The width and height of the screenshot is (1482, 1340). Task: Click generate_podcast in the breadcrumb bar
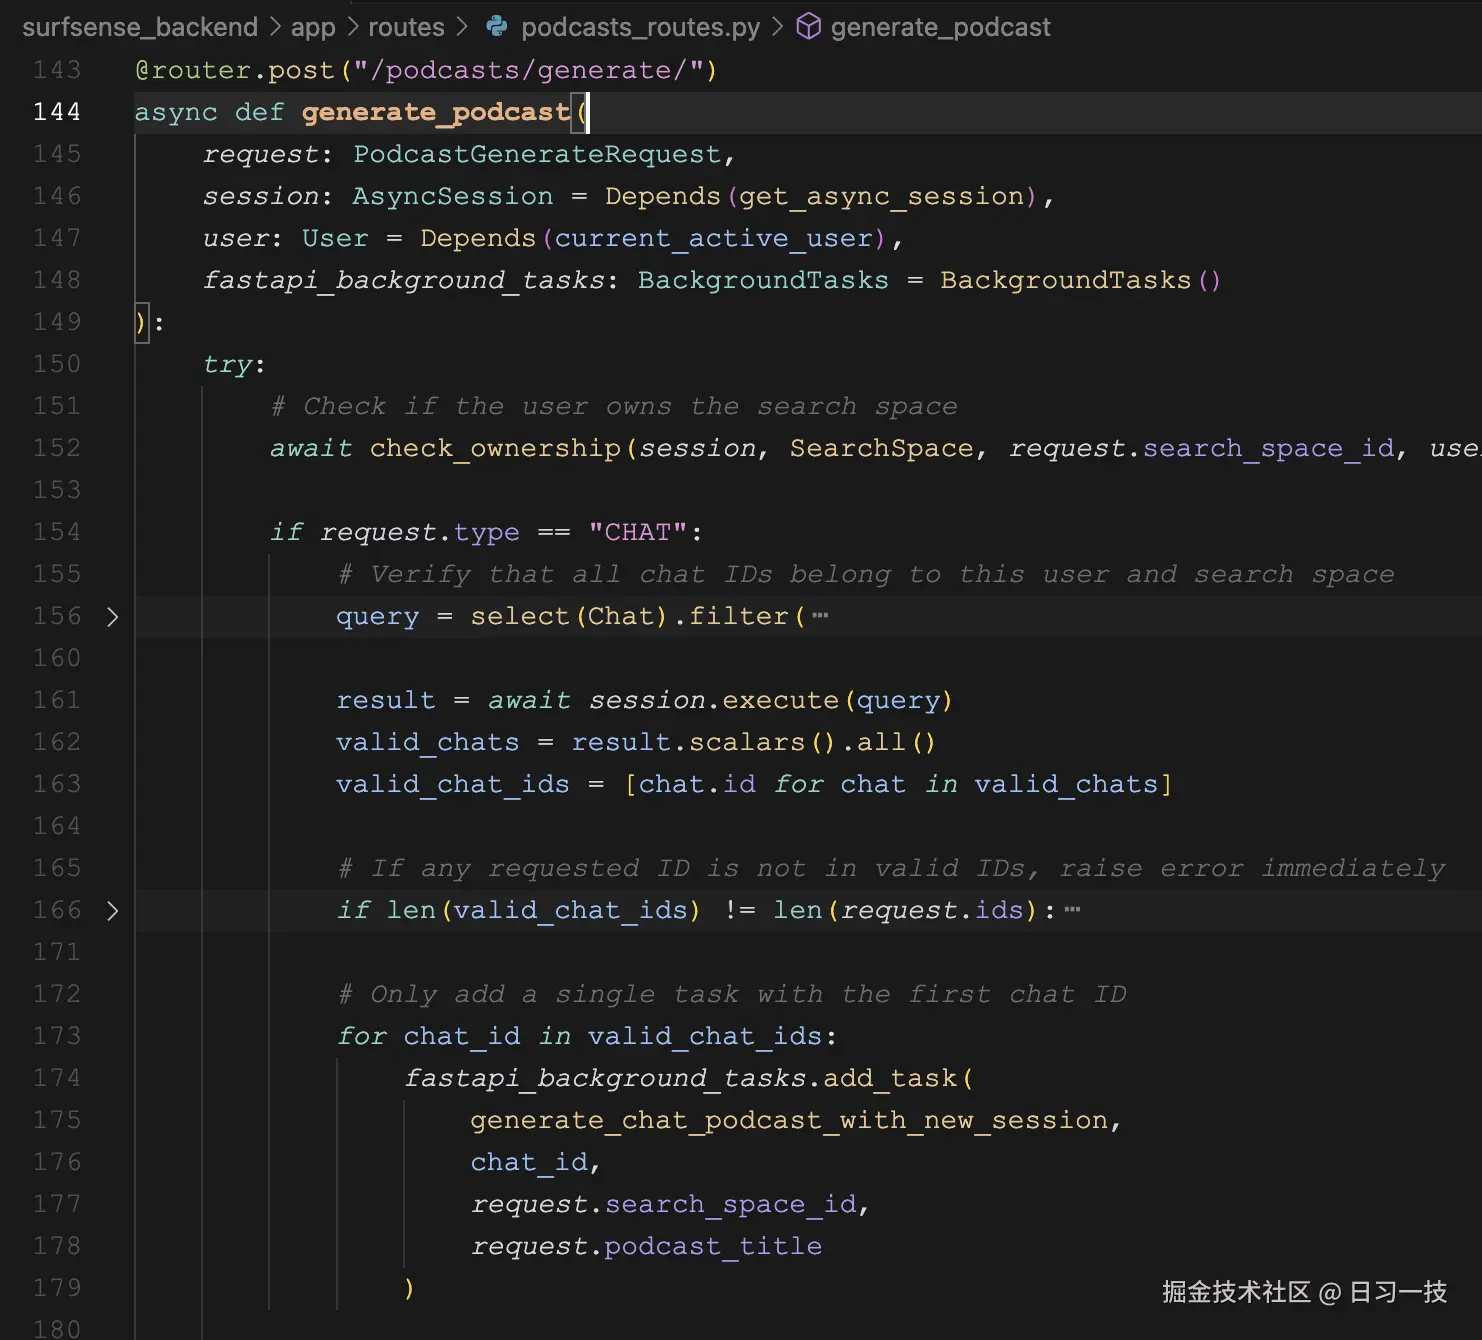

==

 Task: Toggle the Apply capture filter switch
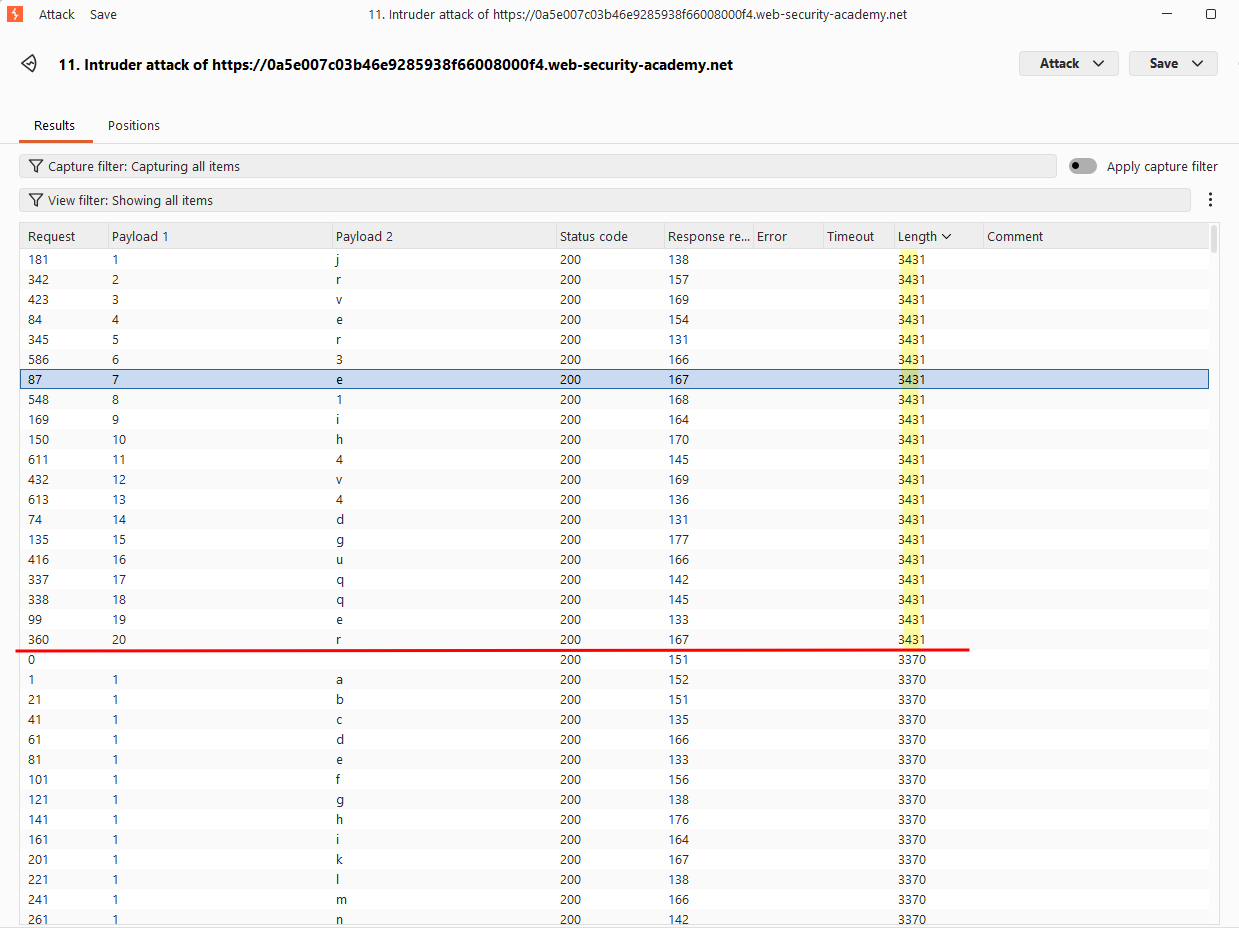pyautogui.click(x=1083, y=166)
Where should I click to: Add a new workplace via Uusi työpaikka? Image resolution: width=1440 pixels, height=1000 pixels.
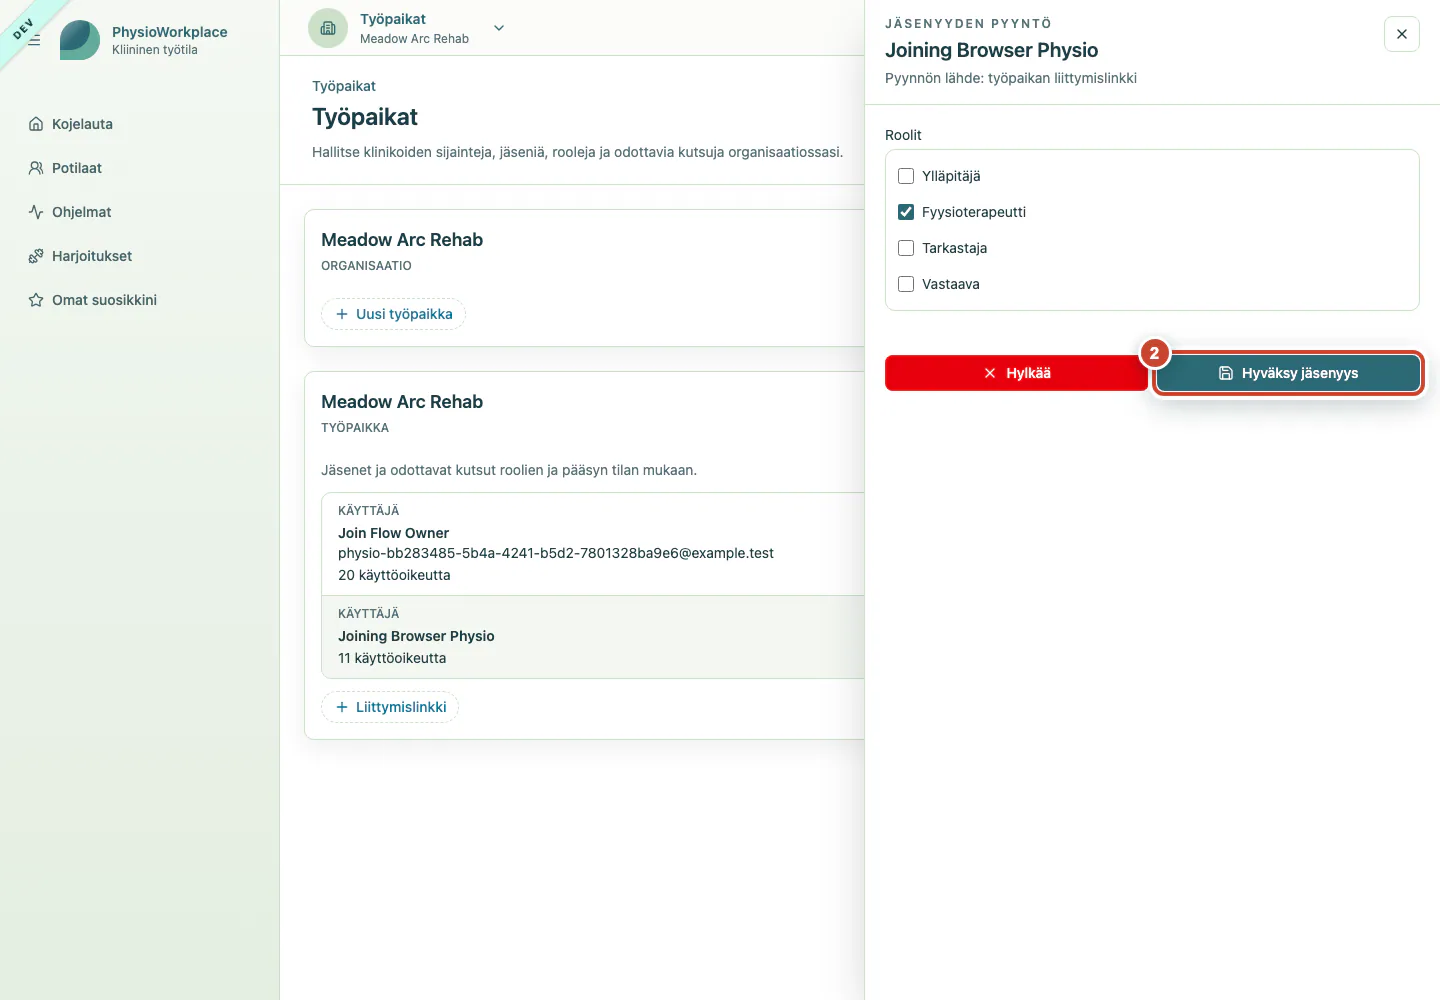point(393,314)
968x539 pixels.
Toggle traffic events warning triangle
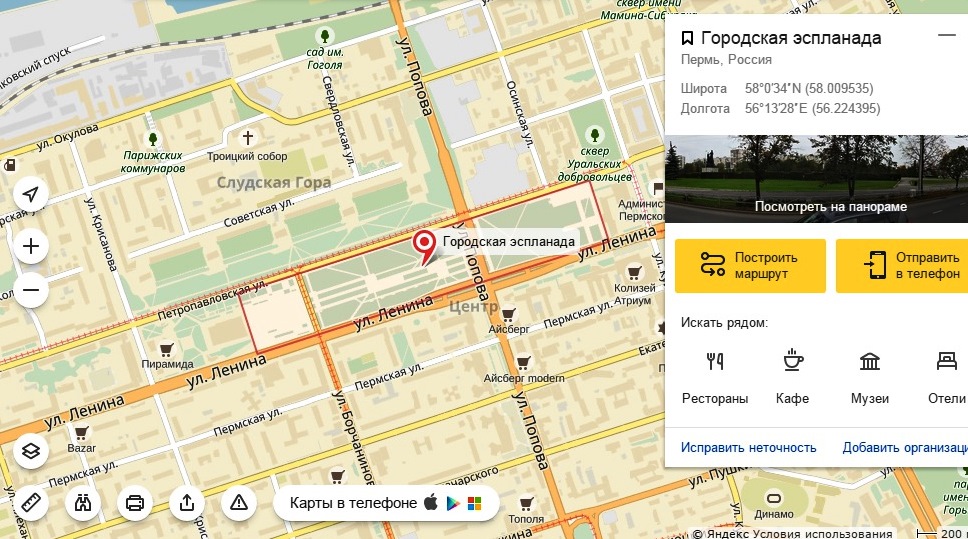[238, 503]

---

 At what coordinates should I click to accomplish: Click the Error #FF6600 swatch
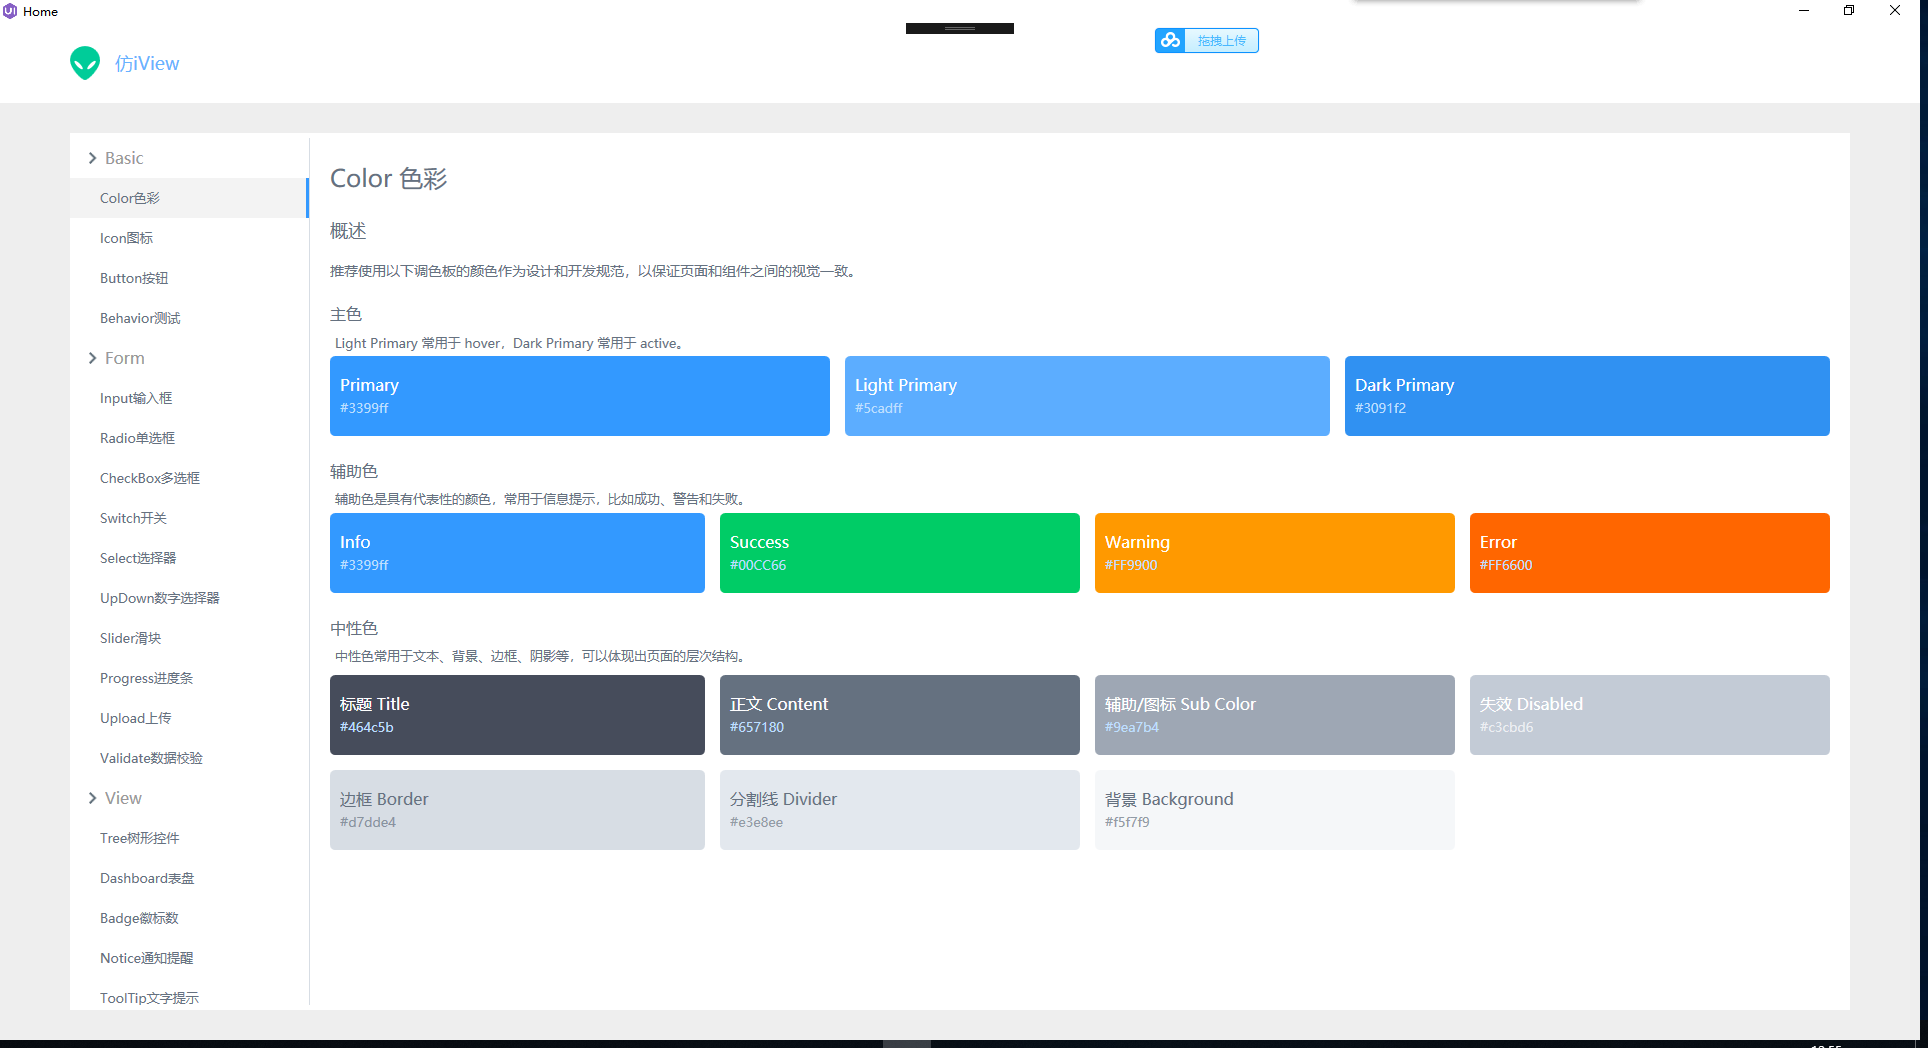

▶ AIM OF THE EXERCISE
Find each line above that contains the string "Task" and copy it. Case counts.

▶ SOLUTION
The width and height of the screenshot is (1482, 1340). Task: Click generate_podcast in the breadcrumb bar
 Task: Toggle the Apply capture filter switch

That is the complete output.